Health Canada rules will keep abortion from the women who need it most

Doctors and pharmacists in B.C. have told Health Canada they will not be following the agency's guidelines on the dispensation of RU-486 - the abortion pill. It's a move UBC associate professor Wendy Norman applauds. She says Health Canada's guidelines are outdated and paternalistic.
In this 1995 file photo, inventor of the RU-486 abortion-inducing drug, Professor Emile-Etienne Beaulieu, holds the pills in Paris. More than 25 years later, the abortion pill is now available in Canada. (The Associated Press)

If Canadian pharmacists can dispense methadone, why does Health Canada prevent them from dispensing the abortion pill? 

That is a question Dr. Wendy Norman, a family physician and an associate professor at the University of British Columbia, would like you to consider.

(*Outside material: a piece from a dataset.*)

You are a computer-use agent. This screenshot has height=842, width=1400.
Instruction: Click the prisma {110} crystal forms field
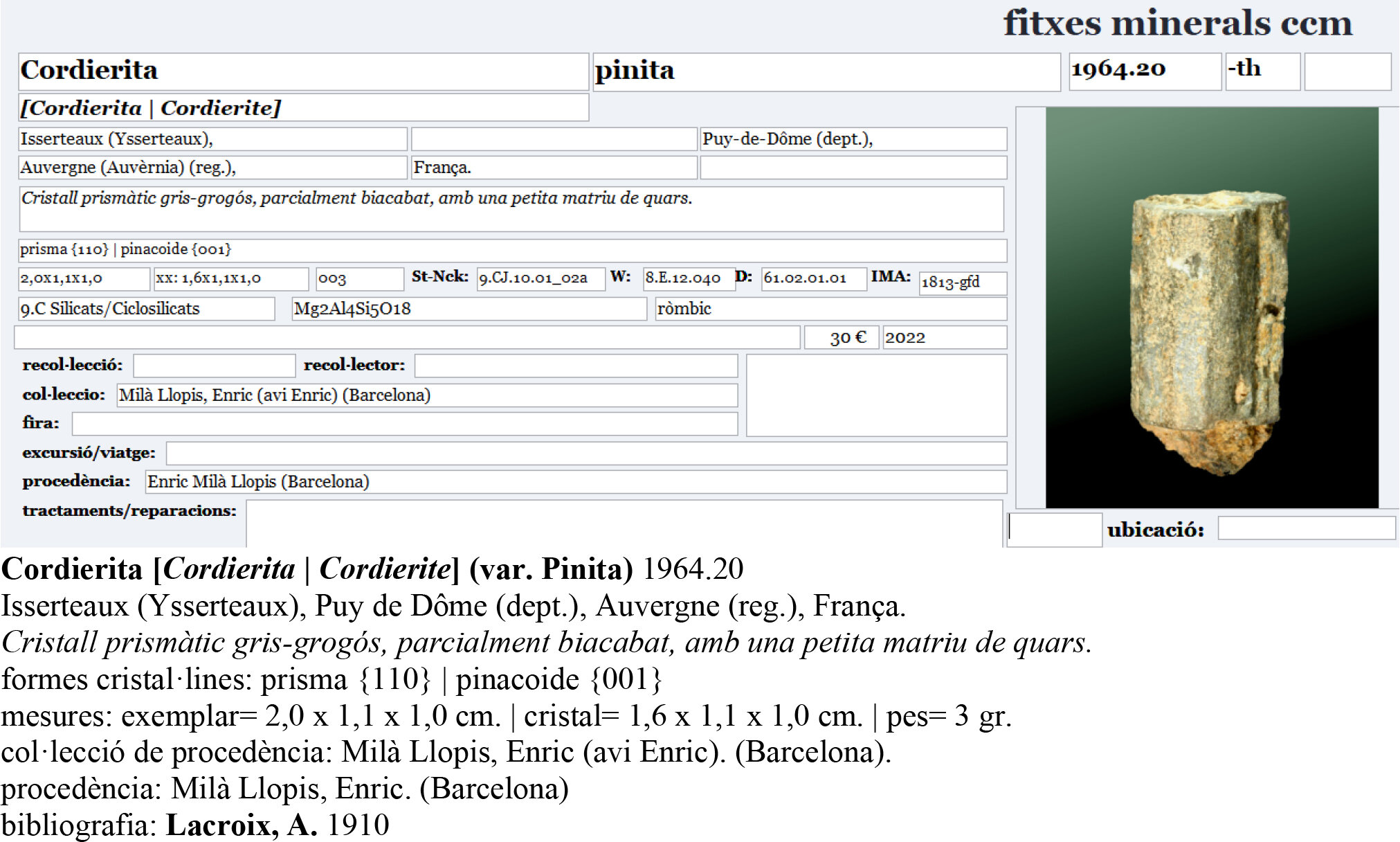pos(512,250)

Norman argues the guidelines Health Canada has in place for the abortion pill — often called Mifepristone but marketed in Canada as Mifegymiso — are outdated and need to be reevaluated. 

She says the limiting factor for Health Canada is that its approval process is binary: it either approves or rejects a company's application for a product, but relies on the company's evidence for dispensation. 

So the fact that in 2016 Canada requires the doctors who prescribe the abortion pill also to dispense it is a result of how the French dealt with dispensation more than two decades ago.  

It's discordant with the way safe dispensing is done in Canada and the measures and crosschecks that are in place...and there's huge access implications.-Dr. Wendy Norman

Norman applauds a plan from regulators in B.C. to allow pharmacists in the province to dispense the drug. 

She argues if Canada wants to ensure safe, equal access to abortion then Health Canada's approval process needs to evolve.